Ireland is gearing up to implement new regulations governing cryptocurrency, in anticipation of the European Union’s (EU) forthcoming package of laws designed to combat money laundering and terrorist financing.
Finance Minister Jack Chambers is taking urgent steps to draft legislation that will update the country’s crypto regulations, as reported by The Irish Examiner.
While the specific details of these rules remain unclear, Chambers, who assumed office in June 2024, has minimal experience as a crypto regulator.
The Anti-Money Laundering and Countering the Financing of Terrorism Act, effective from December 30th, 2024, grants enhanced investigative powers to the Financial Intelligence Units (FIUs) of EU member states, allowing them to suspend transactions.
Additionally, the legislation includes an EU-wide prohibition on cash payments exceeding €10,000 and imposes stricter reporting obligations on various financial services entities, including crypto exchanges.
It is important to distinguish the revised Anti-Money Laundering and Countering the Financing of Terrorism Act from the Markets in Crypto-Assets Act (MiCA), which specifically addresses virtual assets such as cryptocurrencies and stablecoins. Both statutes are slated to become effective in December 2024.
Instances of organized crime employing cryptocurrencies for illicit purposes have been documented in Ireland. To tackle this issue, Ireland’s Criminal Assets Bureau (CAB) has taken proactive measures to educate law enforcement officers on investigating crypto-related crimes through workshops conducted in collaboration with entities like crypto exchange Binance.
In a 2020 case, the CAB confiscated Bitcoin valued at approximately $56 million from a Dublin resident accused of running a cannabis cultivation enterprise. However, the CAB has been unable to access these funds, which are now valued at $378 million.
The approach Ireland will adopt in response to the new anti-money laundering regulations remains uncertain, prompting speculation among various companies about the potential impact of the forthcoming EU rules.
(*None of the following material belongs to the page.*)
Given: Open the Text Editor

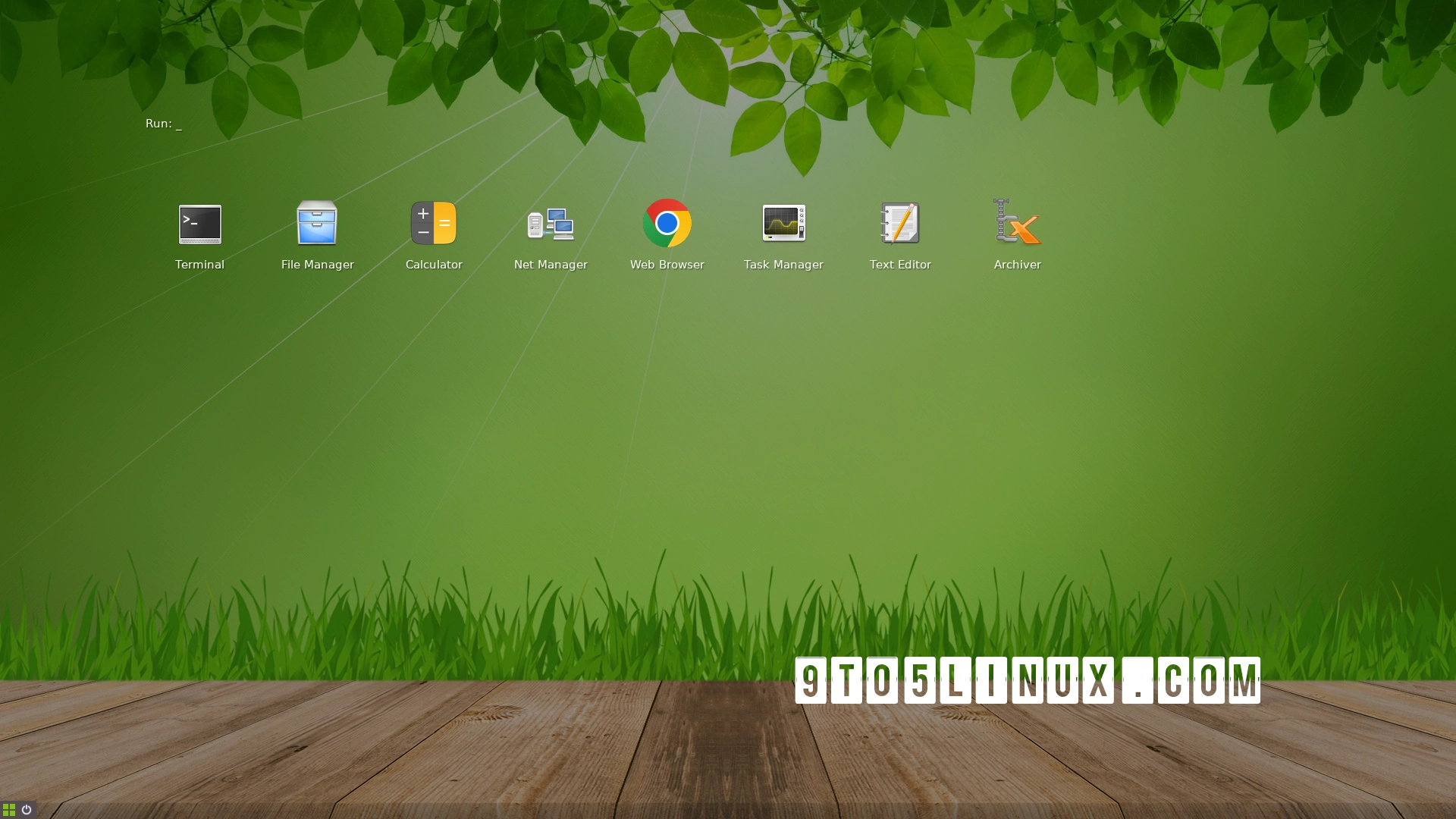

For instance, Binance vacated Cyprus in anticipation of the impending MiCA legislation in July 2023, while other entities view it as an upcoming opportunity.
Beata Sivak, the head of government relations and policy for Europe at crypto exchange Kraken, cited MiCA as providing the entity with the capability to invest in the region and the legal certainty it desires, as highlighted at Brussels’ Blockchain Week.